La coopération a été soutenue principalement via le programme d’initiative communautaire (PIC) INTERREG. Après une période de test au travers de programmes-pilotes en 1989-1990, INTERREG a connu trois périodes de programmation – 1990-1993, 1994-1999 et 2000-2006 –, des budgets en augmentation constante et s’est révélé être le principal moteur de l’institutionnalisation de la coopération transfrontalière. Ainsi, INTERREG est passé du statut d’outil innovant à celui d’instrument incontournable de l’aménagement du territoire communautaire validant, en quelque sorte, les travaux qui ont abouti à l’adoption du SDEC. Ce programme a progressivement adopté trois axes d’intervention correspondant aux trois formes de coopération établies par la terminologie communautaire, dont la coopération transfrontalière reste la principale modalité. Pour la programmation 2007-2013, la coopération territoriale, toujours déclinée selon trois axes, est devenue un objectif à part entière de la politique régionale, aux côtés des deux autres objectifs de convergence et de compétitivité régionale. L’évolution, qui s’est accompagnée, comme on l’a vu, de la création d’un instrument juridique dédié : le GECT, témoigne donc d’une montée en puissance de la coopération territoriale, avec l’intégration d’un dispositif développé à la marge de la politique régionale, INTERREG, dans le mainstream des fonds structurels.
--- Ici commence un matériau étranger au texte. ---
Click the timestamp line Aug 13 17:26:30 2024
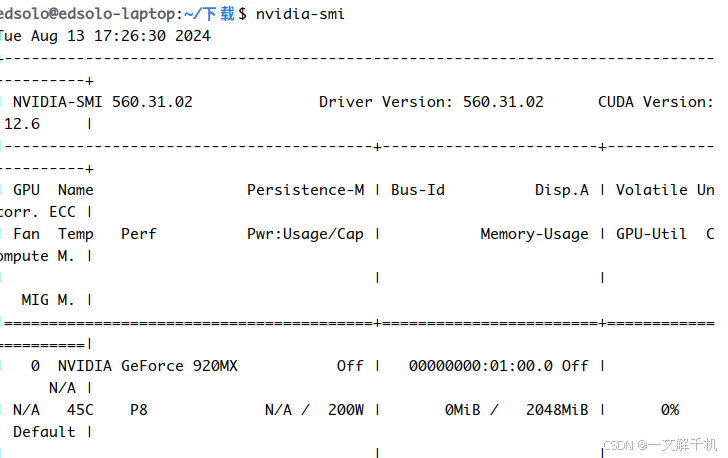728x458 pixels. (115, 35)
Si la coopération territoriale, qui représente 2,5% du budget total de la politique régionale, peut faire figure de parent pauvre de cette politique, son nouveau statut d’objectif à part entière s’est néanmoins traduit par une augmentation du budget qui lui a été alloué dans la programmation 2007-2013 du budget  européen. 
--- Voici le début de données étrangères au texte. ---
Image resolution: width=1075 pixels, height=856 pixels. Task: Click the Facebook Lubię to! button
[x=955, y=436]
Les autorités communautaires ont choisi d’appuyer le développement de la coopération parce qu’elles ont été relayées dans leur action par les autorités territoriales qui voient dans la coopération le moyen de renforcer leur crédit politique par l’action collective, qu’il s’agisse de gagner en influence au sein de l’arène communautaire ou de s’unir pour mieux se différencier et accroître leur poids socio-économique (Palard, 1999 ; Massart-Pierard, 2005). À ce titre, le succès de la coopération territoriale est aussi lié à la dynamique qualifiée par l’analyse politiste de néo-régionalisme, ou encore d’eurorégionalisme et qui, à partir des années 1990, a pris le pas sur les réflexes régionalistes traditionnels (Balme, 1996 ; Alliès, 2007). « Rassembler les fragments épars de l’eurorégionalisme peut donc s’avérer une bonne méthode pour partir à la recherche de la face cachée d’une "Europe d’en bas" » (Alliès, 2007).